You will need the following things for the usage of CUDA.

You need to test if the graphical card on your computer is suitable for CUDA. It should at least be an NVIDIA card. You can test if your GPU is viable for CUDA with this line of code in the terminal:

$ su

Now type your password at the root:

$ lspci | grep -i nvidia

If you do have an NVIDIA-based GNU, you can download the NVIDIA CUDA Toolkit (http://developer.nvidia.com/cuda-downloads).
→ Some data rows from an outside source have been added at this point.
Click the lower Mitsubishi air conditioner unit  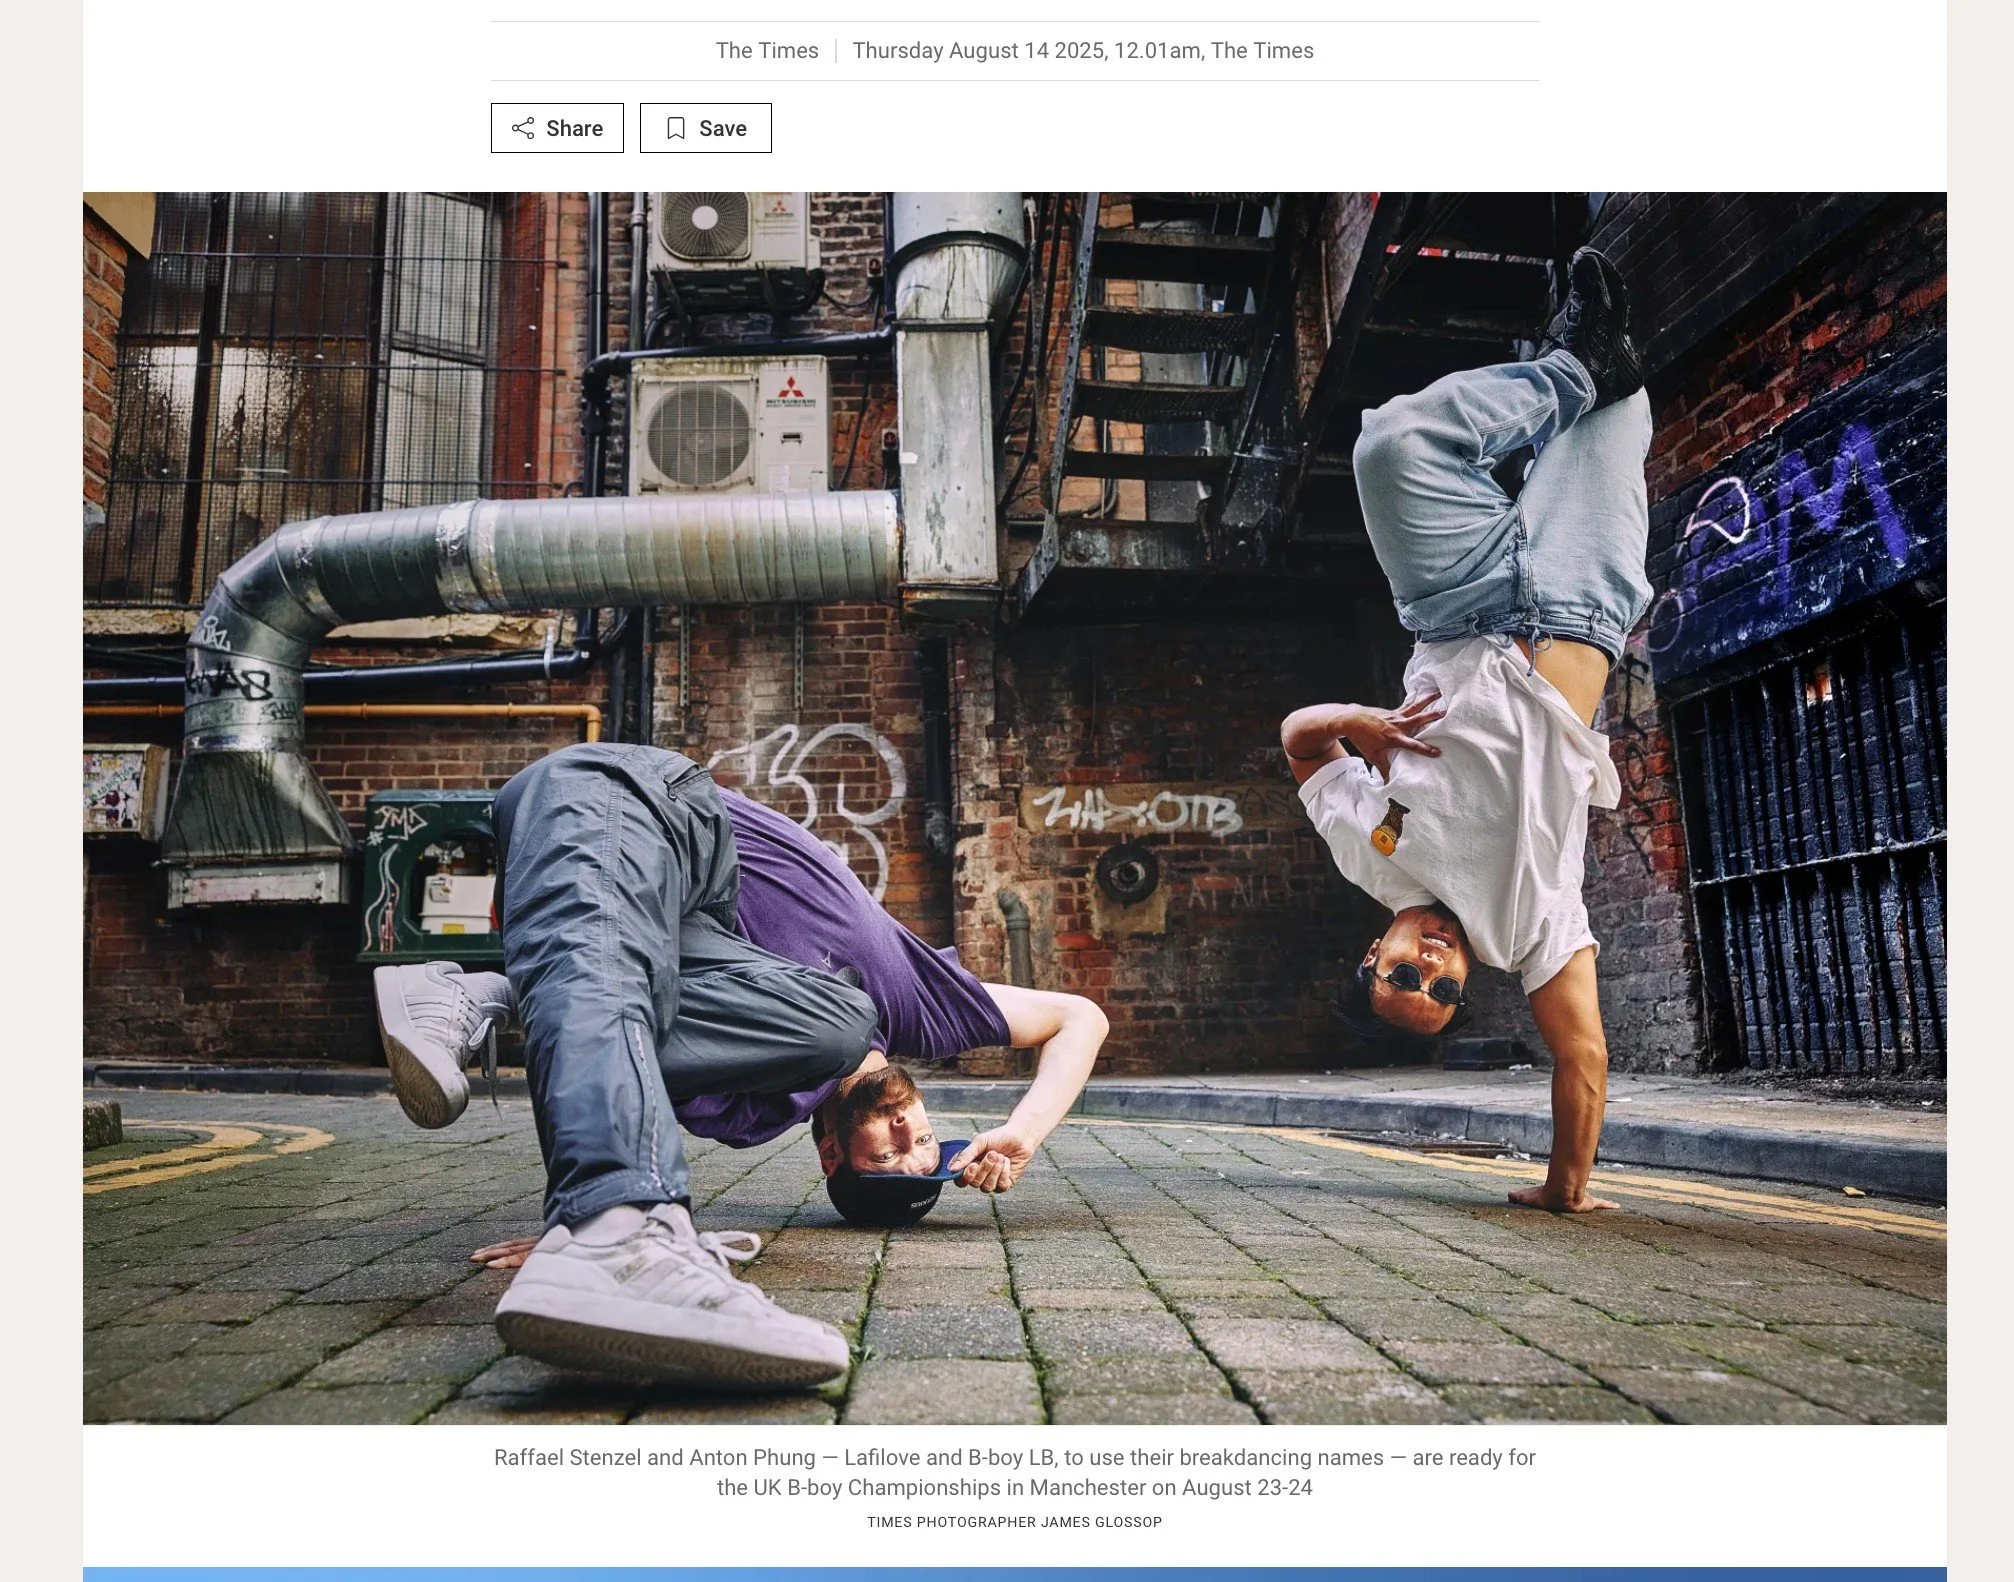tap(728, 425)
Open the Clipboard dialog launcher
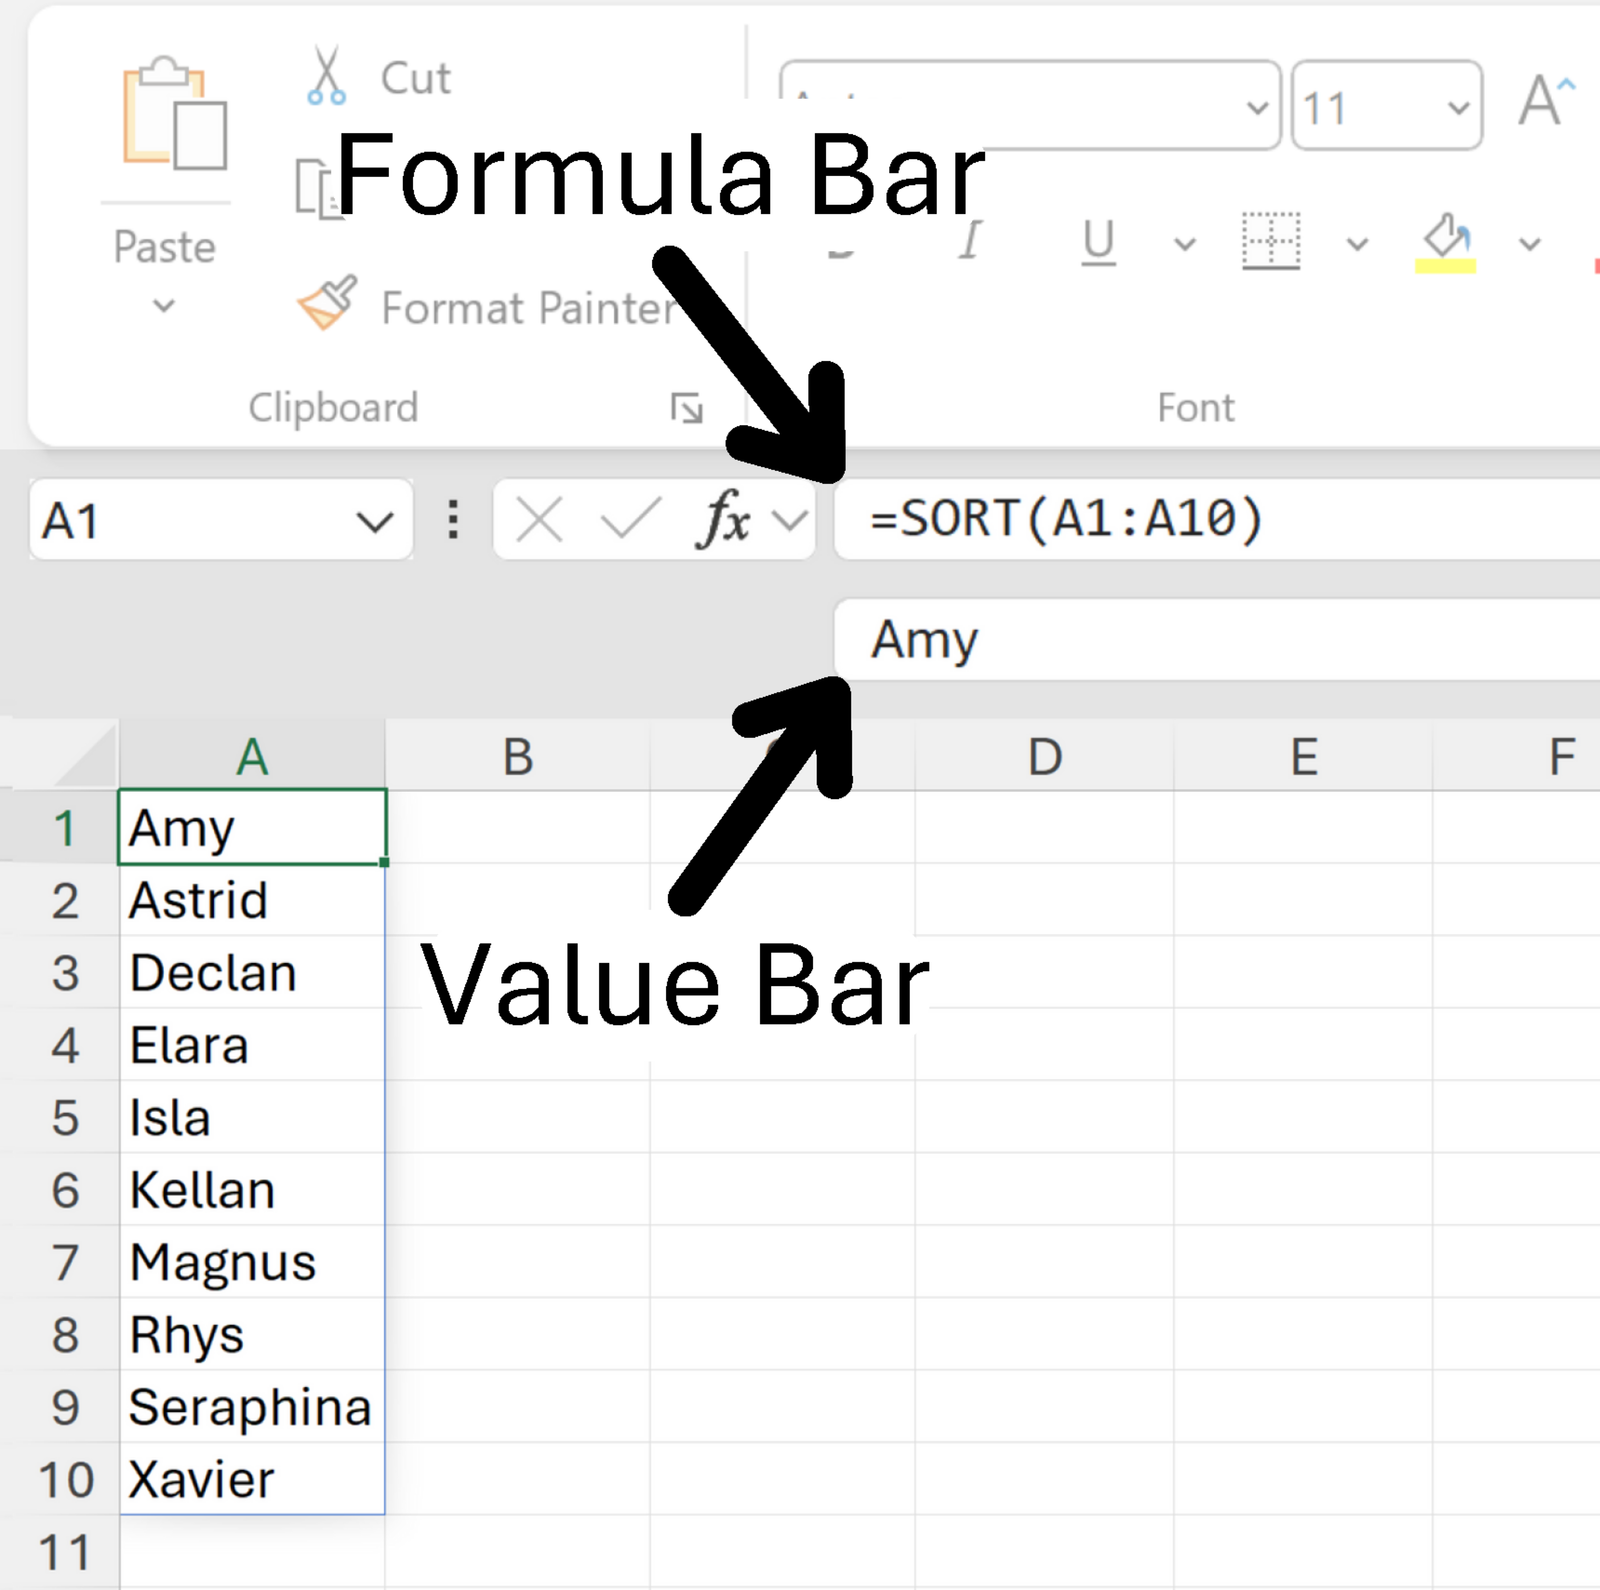 tap(686, 408)
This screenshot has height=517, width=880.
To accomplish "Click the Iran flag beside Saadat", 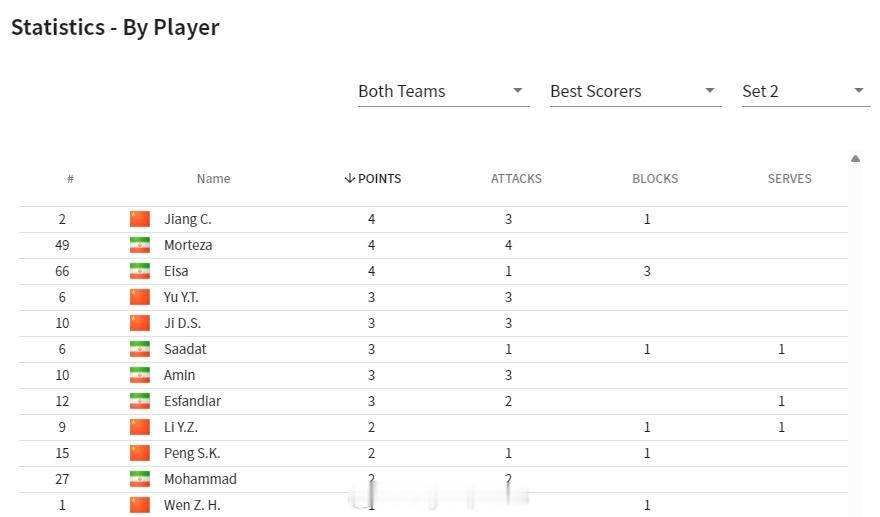I will (140, 349).
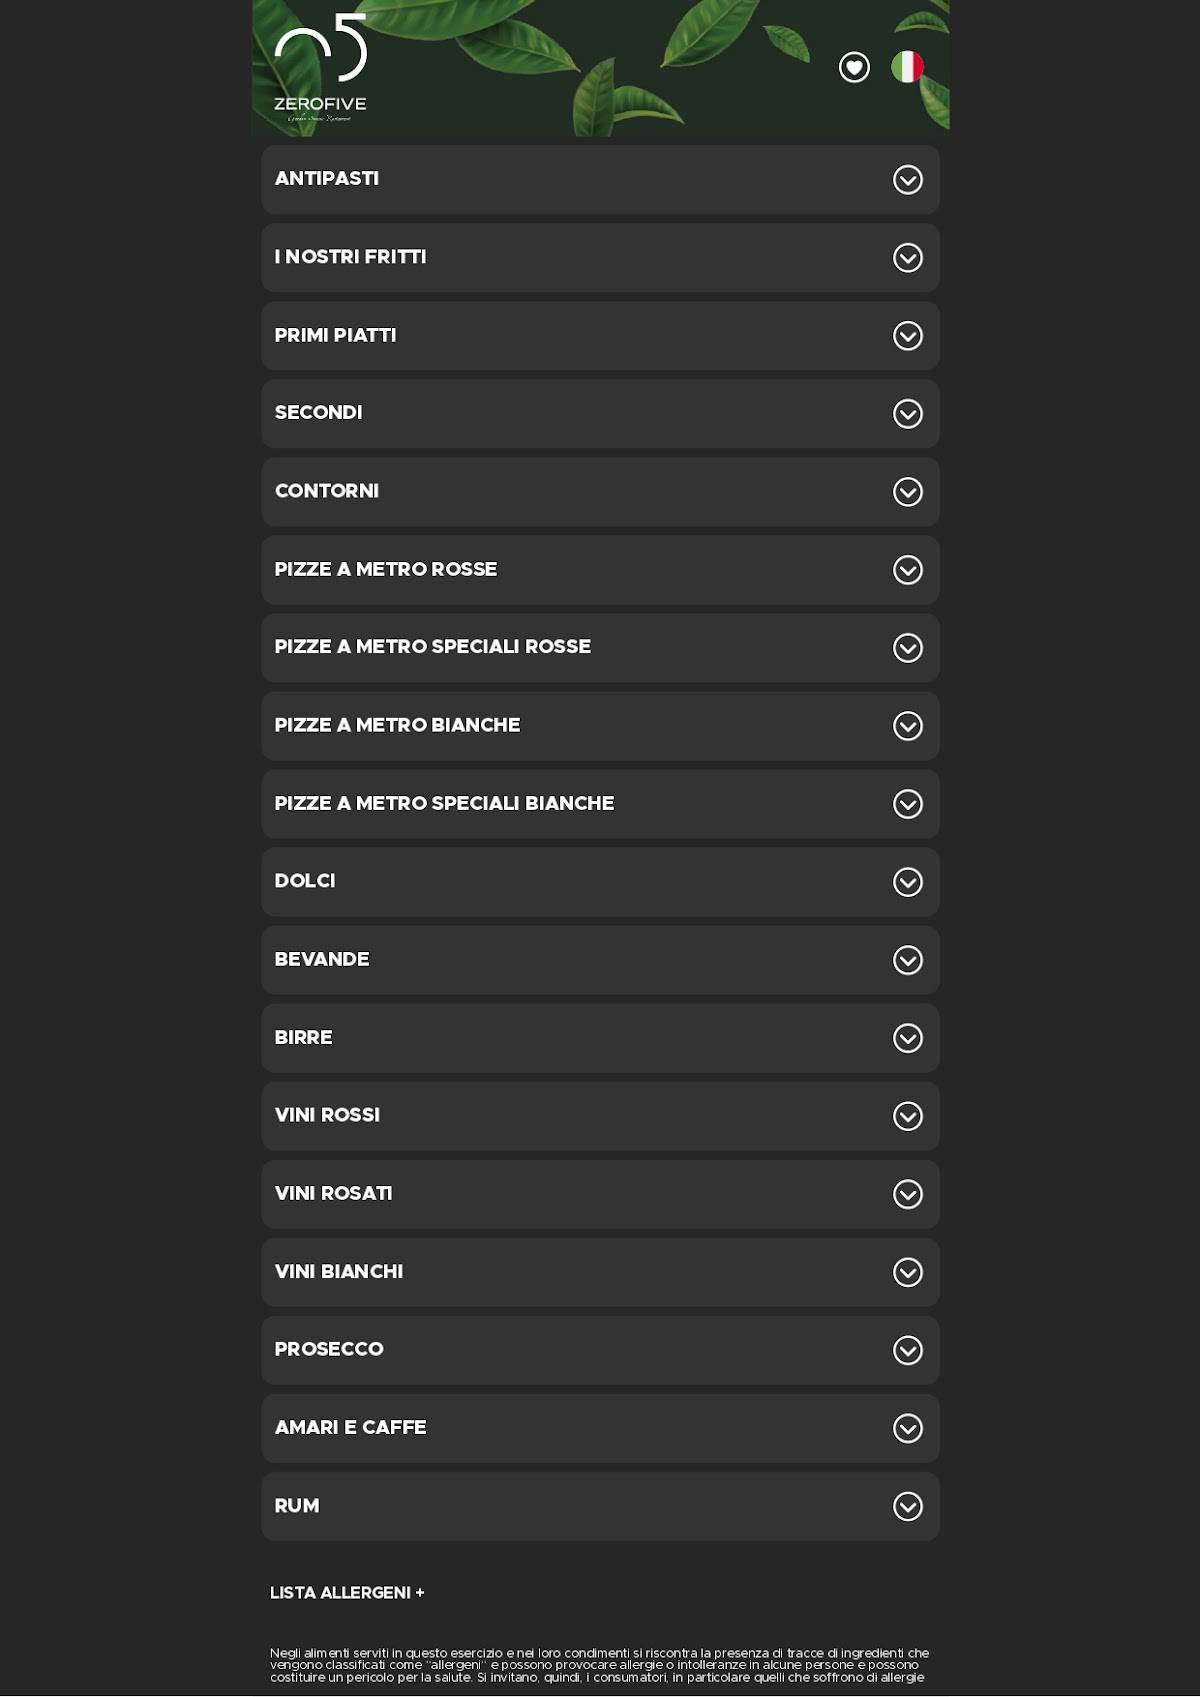Click the chevron icon on DOLCI row

click(907, 882)
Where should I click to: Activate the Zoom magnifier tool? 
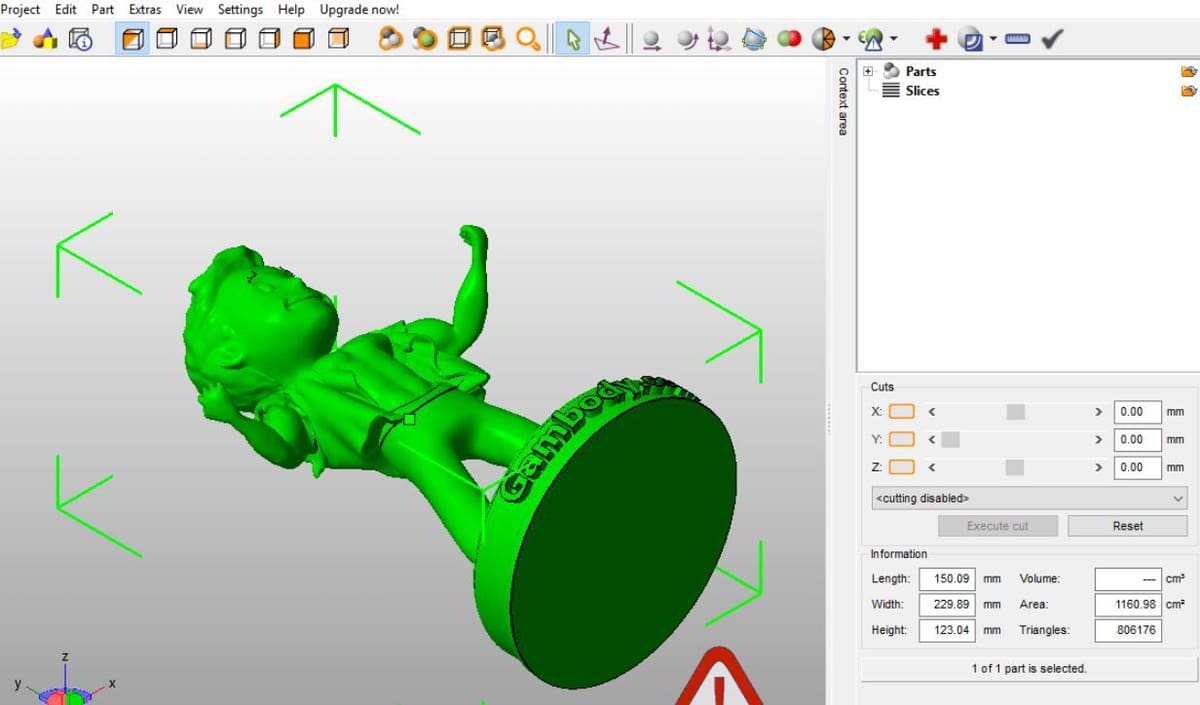pyautogui.click(x=528, y=39)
At the time of writing, NVIDIA is on the verge of releasing CUDA version 8, which will have different installation procedures, so we advice you to follow the directions on the CUDA website. For further installation procedures, consult the NVIDIA website:

http://docs.nvidia.com/cuda/cuda-getting-started-guide-for-linux/#axzz3xBimv9ou

Theano – parallel computing on the GPU

Theano is a Python library originally developed by James Bergstra at the University of Montreal. It aims at providing more expressive ways to write mathematical functions with symbolic representations (F. Bastien, P. Lamblin, R. Pascanu, J. Bergstra, I. Goodfellow, A. Bergeron, N. Bouchard, D. Warde-Farley and Y. Bengio. Theano: new features and speed improvements. NIPS 2012 Deep Learning Workshop). Interestingly, Theano is named after the Greek mathematician, who may have been Pythagoras' wife. It's strongest points are fast c-compiled computations, symbolic expressions, and GPU computation, and Theano is under active development. Improvements are made regularly with new features. Theano's implementations are much wider than scalable machine learning so I will narrow down and use Theano for deep learning. Visit the Theano website for more information—http://deeplearning.net/software/theano/.

When we want to perform more complex computations on multidimensional matrices, basic NumPy will resort to costly loops and iterations driving up the CPU load as we have seen earlier. Theano aims to optimize these computations by compiling them into highly optimized C-code and, if possible, utilizing the GPU. For neural networks and deep learning, Theano has the useful capability to automatically differentiate mathematical functions, which is very convenient for calculation of the partial derivatives when using algorithms such as backpropagation.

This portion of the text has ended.